Famílias em risco de despejo protestam no Ministério da Habitação por respostas

Cerca de 25 pessoas estão hoje no Ministério das Infraestruturas e da Habitação para alertar para a iminência de despejos de famílias com crianças na região de Lisboa e dizem que só saem quando tiverem uma resposta do Governo.

Famílias em risco de despejo protestam no Ministério da Habitação por respostas

Famílias em risco de despejo protestam no Ministério da Habitação por respostas

Cerca de 25 pessoas estão hoje no Ministério das Infraestruturas e da Habitação para alertar para a iminência de despejos de famílias com crianças na região de Lisboa e dizem que só saem quando tiverem uma resposta do Governo.

Entre elas está Sónia Robalo, que tem de sair de casa na sexta-feira, Helena, despejada do Bairro 6 de Maio, na Amadora, e que se queixa de que a sua casa não é condigna, e ativistas do movimento Habita! — Associação pelo Direito à Habitação e à Cidade.

Cerca das 11:30, hora e meia depois de se terem juntado no Ministério, um grupo de quatro pessoas foi autorizado a subir ao gabinete do ministro, tendo sido recebidas pelo chefe de gabinete do ministro das Infraestruturas e da Habitação.

Durante quase duas horas debateram os dois casos que consideram mais urgentes de serem solucionados.

“Estivemos a dar conta do caso da Helena e da Sónia e o que nos disseram [chefe de gabinete] é que não podem impedir os despejos e não têm soluções de emergência”, disse à Lusa Maria João da Habita!.

De acordo com a ativista, esta não é a reposta que esperavam e, dado o impasse na reunião para soluções, resolveram ficar no local por tempo indeterminado até que o ministério lhes diga o resultado “dos telefonemas que no final da reunião se comprometeu a fazer”.

Sónia foi um dos casos apresentados.

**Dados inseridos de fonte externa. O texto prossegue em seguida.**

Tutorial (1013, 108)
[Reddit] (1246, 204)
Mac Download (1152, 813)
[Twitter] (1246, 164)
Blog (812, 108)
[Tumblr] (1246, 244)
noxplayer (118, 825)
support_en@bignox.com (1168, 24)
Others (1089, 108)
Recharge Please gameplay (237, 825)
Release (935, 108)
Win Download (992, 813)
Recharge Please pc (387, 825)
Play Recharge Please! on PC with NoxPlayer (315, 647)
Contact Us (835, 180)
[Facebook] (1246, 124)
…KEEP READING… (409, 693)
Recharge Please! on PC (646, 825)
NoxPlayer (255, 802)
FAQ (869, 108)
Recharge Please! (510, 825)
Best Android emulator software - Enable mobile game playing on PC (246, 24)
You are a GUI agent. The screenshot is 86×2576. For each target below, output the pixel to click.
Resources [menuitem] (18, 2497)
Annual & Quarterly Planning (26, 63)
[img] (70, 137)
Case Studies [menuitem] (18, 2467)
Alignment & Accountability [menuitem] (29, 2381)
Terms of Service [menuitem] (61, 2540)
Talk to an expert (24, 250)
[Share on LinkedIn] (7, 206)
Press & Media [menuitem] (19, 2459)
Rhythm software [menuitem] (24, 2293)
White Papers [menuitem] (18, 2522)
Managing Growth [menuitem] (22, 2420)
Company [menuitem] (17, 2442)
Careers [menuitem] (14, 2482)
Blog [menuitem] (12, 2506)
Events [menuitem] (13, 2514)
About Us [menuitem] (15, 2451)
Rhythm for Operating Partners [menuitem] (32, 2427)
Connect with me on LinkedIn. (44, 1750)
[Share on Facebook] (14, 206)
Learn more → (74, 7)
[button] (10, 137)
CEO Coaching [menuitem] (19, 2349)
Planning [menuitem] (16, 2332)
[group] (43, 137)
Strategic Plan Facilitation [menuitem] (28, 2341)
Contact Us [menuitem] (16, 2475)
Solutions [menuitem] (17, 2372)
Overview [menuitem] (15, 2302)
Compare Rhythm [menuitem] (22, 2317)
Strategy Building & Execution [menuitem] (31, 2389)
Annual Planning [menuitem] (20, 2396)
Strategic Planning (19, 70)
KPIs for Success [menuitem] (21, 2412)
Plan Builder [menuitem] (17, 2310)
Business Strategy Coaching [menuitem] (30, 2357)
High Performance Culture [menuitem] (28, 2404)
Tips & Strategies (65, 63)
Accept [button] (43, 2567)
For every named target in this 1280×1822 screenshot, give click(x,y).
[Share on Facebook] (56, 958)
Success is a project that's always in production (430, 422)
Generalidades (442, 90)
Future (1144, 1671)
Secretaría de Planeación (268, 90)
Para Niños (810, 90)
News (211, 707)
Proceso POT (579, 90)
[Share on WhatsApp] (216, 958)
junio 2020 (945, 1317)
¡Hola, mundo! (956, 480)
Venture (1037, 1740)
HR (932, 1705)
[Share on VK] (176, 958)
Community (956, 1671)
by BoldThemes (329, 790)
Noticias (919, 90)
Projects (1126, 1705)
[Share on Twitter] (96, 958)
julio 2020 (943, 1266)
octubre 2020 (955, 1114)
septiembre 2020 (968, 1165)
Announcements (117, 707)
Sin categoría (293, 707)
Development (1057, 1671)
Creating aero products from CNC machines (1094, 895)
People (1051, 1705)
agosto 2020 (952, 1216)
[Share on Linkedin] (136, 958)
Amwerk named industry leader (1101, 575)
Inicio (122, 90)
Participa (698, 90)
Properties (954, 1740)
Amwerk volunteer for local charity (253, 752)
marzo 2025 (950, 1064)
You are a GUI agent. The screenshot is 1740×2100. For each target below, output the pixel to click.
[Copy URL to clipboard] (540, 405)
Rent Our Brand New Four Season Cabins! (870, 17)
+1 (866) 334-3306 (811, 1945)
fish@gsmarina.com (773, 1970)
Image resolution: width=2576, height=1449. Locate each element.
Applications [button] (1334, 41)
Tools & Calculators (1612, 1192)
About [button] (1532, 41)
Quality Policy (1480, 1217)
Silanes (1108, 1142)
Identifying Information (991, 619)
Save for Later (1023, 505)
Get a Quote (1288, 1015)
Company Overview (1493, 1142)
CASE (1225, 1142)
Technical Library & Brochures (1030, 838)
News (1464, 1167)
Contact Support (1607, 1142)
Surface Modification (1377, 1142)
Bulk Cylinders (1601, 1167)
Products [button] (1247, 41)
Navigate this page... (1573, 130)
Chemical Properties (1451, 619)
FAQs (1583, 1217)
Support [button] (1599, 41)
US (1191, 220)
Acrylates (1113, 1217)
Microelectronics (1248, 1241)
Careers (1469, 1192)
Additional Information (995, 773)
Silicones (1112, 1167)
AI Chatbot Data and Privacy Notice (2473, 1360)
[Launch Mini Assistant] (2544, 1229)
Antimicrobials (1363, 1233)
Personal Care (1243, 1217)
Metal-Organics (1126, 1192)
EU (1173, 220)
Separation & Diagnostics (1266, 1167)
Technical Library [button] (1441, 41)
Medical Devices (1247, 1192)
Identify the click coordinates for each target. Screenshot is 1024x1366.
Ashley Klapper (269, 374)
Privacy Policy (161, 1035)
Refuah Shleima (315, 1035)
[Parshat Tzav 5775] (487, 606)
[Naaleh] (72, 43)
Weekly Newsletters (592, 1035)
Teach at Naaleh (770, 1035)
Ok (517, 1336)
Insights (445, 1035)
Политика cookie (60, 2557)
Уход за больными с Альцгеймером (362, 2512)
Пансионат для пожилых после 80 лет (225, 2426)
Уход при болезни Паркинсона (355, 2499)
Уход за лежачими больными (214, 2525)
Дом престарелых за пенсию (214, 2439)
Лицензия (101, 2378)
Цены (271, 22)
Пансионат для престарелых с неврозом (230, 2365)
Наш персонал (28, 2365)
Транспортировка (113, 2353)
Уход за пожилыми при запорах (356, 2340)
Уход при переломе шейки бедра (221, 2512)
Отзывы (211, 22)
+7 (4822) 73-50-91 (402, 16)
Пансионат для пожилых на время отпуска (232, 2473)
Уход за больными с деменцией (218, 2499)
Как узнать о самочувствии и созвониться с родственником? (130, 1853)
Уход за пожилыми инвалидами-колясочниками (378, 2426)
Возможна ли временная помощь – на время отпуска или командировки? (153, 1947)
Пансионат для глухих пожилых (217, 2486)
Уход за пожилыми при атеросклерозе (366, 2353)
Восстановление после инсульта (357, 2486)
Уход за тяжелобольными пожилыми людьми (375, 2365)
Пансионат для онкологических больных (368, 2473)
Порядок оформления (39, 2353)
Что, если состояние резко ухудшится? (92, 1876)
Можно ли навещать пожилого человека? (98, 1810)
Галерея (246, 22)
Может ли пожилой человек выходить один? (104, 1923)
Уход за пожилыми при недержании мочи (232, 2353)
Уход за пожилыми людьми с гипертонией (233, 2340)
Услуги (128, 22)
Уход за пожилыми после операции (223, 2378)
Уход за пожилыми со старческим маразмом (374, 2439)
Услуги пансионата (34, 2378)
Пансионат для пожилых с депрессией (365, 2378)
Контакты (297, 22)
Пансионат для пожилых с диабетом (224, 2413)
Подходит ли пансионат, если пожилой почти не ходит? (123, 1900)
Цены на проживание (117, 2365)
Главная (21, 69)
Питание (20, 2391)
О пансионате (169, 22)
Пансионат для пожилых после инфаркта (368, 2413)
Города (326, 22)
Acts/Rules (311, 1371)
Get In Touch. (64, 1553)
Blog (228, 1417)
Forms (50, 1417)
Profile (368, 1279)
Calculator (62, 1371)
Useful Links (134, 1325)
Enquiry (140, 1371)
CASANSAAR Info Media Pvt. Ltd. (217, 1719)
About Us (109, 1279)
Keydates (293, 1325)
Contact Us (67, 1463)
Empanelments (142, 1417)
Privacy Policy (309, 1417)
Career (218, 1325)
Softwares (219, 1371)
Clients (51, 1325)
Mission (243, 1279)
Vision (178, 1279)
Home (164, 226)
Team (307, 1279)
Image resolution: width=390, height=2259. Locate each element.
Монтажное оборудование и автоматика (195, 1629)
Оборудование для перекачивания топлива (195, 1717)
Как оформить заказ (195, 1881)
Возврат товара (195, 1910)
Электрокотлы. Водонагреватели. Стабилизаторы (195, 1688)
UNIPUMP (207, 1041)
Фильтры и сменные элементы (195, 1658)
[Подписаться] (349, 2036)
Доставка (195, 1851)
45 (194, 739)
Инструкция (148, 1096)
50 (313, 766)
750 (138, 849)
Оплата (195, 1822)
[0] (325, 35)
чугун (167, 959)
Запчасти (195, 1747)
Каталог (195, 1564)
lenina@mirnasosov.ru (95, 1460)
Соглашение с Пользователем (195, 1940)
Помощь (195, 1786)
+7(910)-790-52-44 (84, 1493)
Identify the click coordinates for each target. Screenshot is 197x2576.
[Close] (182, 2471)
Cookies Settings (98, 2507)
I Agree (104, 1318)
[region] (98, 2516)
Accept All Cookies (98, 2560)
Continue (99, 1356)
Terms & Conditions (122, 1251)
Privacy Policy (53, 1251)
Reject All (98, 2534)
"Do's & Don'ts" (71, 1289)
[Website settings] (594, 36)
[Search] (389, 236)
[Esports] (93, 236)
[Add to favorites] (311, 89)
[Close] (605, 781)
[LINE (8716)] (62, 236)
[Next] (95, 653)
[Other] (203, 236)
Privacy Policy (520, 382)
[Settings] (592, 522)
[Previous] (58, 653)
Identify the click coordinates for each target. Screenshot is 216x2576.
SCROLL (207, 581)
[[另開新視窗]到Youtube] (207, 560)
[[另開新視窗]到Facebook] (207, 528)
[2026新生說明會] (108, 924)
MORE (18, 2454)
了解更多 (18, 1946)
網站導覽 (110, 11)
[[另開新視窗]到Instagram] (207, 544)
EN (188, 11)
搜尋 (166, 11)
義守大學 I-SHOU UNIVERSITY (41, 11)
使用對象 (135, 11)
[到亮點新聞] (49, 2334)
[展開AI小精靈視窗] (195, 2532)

Mora em Moscavide desde 2012 e tem ordem de despejo marcada para sexta-feira. Hoje foi ao ministério dar conta da sua situação, tendo sido uma das quatro pessoas que subiu ao gabinete.

À Lusa explicou que nunca faltou com uma renda, tem contrato, mas o senhorio quer a casa e não o renova. Nem a segurança social diz que a pode ajudar, “só se tiver três mil euros para uma outra casa”.

“Não tenho para onde ir com a minha filha. Ela tem 18 anos, mas é doente, tem uma bactéria na coluna e pode ficar paralisada”, contou.

Sónia explicou também ter sido convocada já esta semana para uma reunião com técnicos da câmara municipal de Loures, onde lhe deram duas notícias: “A má era que, de imediato, não podiam resolver o meu caso, e disseram que a boa notícia era de que a autarquia tem agora uma bolsa de habitação, como a que está a ser implementada em Lisboa, na qual vou ser prioritária. Mas eu não quero uma casa daqui a um ano e tal”.

“Agora vim para a rua porque não há solução. Não encontro uma casa”, disse, acrescentando que tem a renda do mês de Dezembro já paga.